→ Énoncé
Recopiez fidèlement le passage de l'extrait ci-dessous sur la musique de Boccherini, depuis « Le musicien de » jusqu'à « en trois mouvements. ».

→ Extrait de page

_____

La luminosité, la grâce rococo et la douceur idyllique de la musique de Boccherini, ne l’empêchent pas, dans bien des cas, d’entrer dans un climat d’un dramatisme fort (par exemple le Largo du Quintette en fa majeur G. 291 de l’année 1775, ou l’Allegro moderato initial de la Symphonie n° 23 en ré mineur G. 517, qui figure dans cet enregistrement) qui se rapproche de l’idéal romantique. Tout ceci s’apprécie dans certains des onze concertos pour violoncelle et orchestre, mais plus particulièrement dans sa collection de symphonies où, unis aux traits galants de son temps, d’une grande délicatesse et d’une grande élégance chez Boccherini, surgissent d’autres traits virils et impulsifs qui le rapprochent des frères Bach (Carl Philippe Emmanuel et Johann Christian). On y trouve des moments de plénitude impérieuse et impétueuse qui rappellent le Don Juan de Gluck dans la Symphonie n° 6 en ré mineur G. 506 “La maison du Diable”, ou dans l’Allegro giusto de la Symphonie n° 17 en la majeur G. 511 présente dans ce disque, dernier mouvement parmi les trois dont elle se compose. Ici Boccherini présente en son milieu un passage enchanteur indépendant dont la fine galanterie contraste fortement avec l’impétuosité rigoureuse du thème, en forme de gigue, qui en compose les extrêmes. Et il est vrai que ce qui accompagne cette gigue et prolonge la mélodie dans les graves dans une chute surprenante vers les registres les plus sombres est impressionnant. La sensibilité « prebiedermeier » de Boccherini se trouve dans des mouvements comme l’Andante amoroso de la Symphonie en do majeur G. 505, dans l’Adagio non tanto de la Symphonie en si bémol G. 507 ou dans un autre andante amoroso de la Symphonie en ré mineur G. 517 de 1787 enregistrée par Le Concert des Nations, où Boccherini demande qu’on joue « soave », « con semplicità » et « dolcissimo ».
Le musicien de Lucca ne s’est pas illustré dans l’approfondissement de la forme sonate. Au contraire, il a fui les longs développements et se montre conservateur dans des domaines comme la musique pastorale ou l’usage persistant du menuet, l’introduisant même dans des symphonies en trois mouvements.

_____

→ Données fournies
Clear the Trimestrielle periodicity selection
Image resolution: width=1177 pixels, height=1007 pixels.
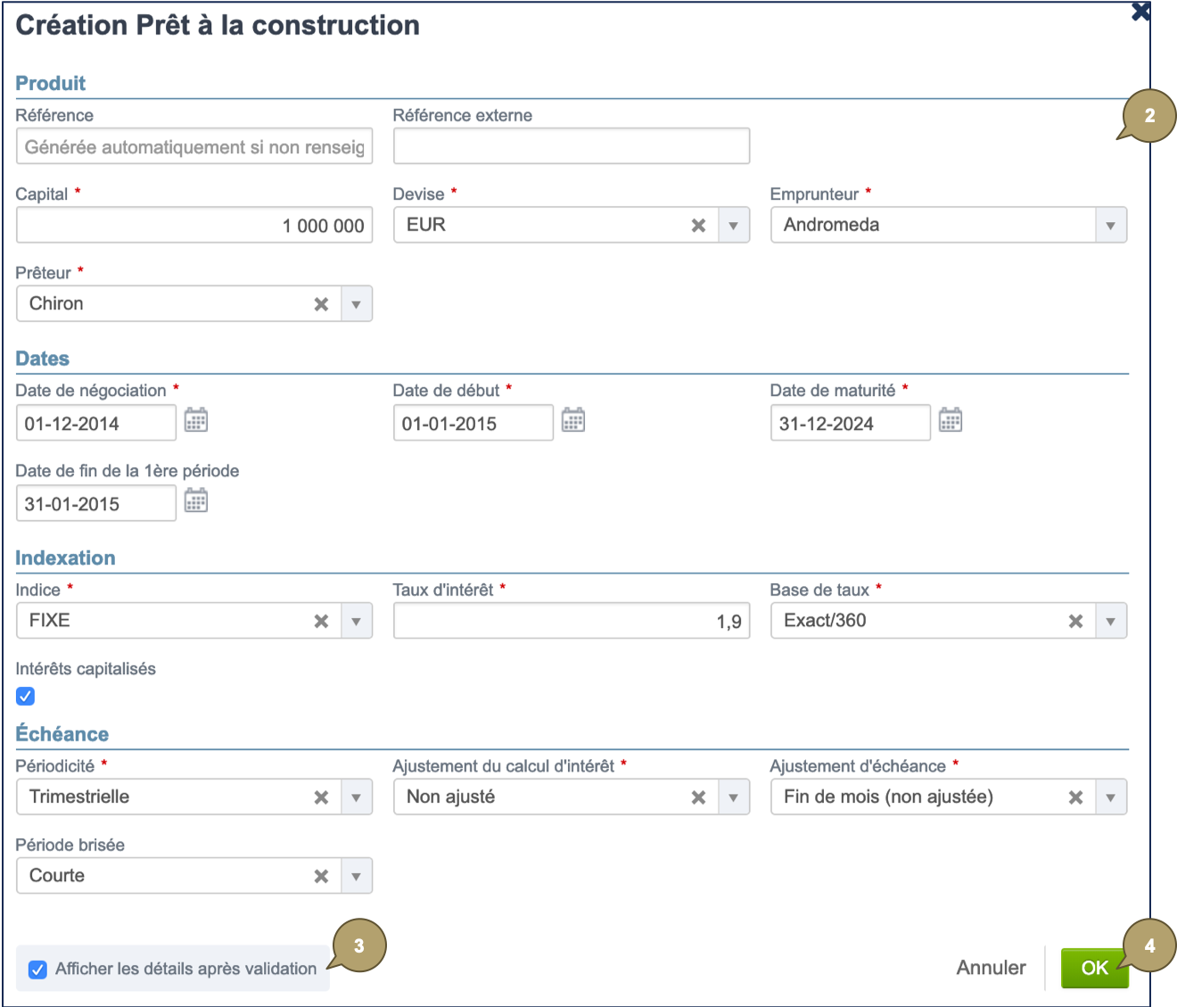[321, 797]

_____

→ Bonne réponse
Le musicien de Lucca ne s’est pas illustré dans l’approfondissement de la forme sonate. Au contraire, il a fui les longs développements et se montre conservateur dans des domaines comme la musique pastorale ou l’usage persistant du menuet, l’introduisant même dans des symphonies en trois mouvements.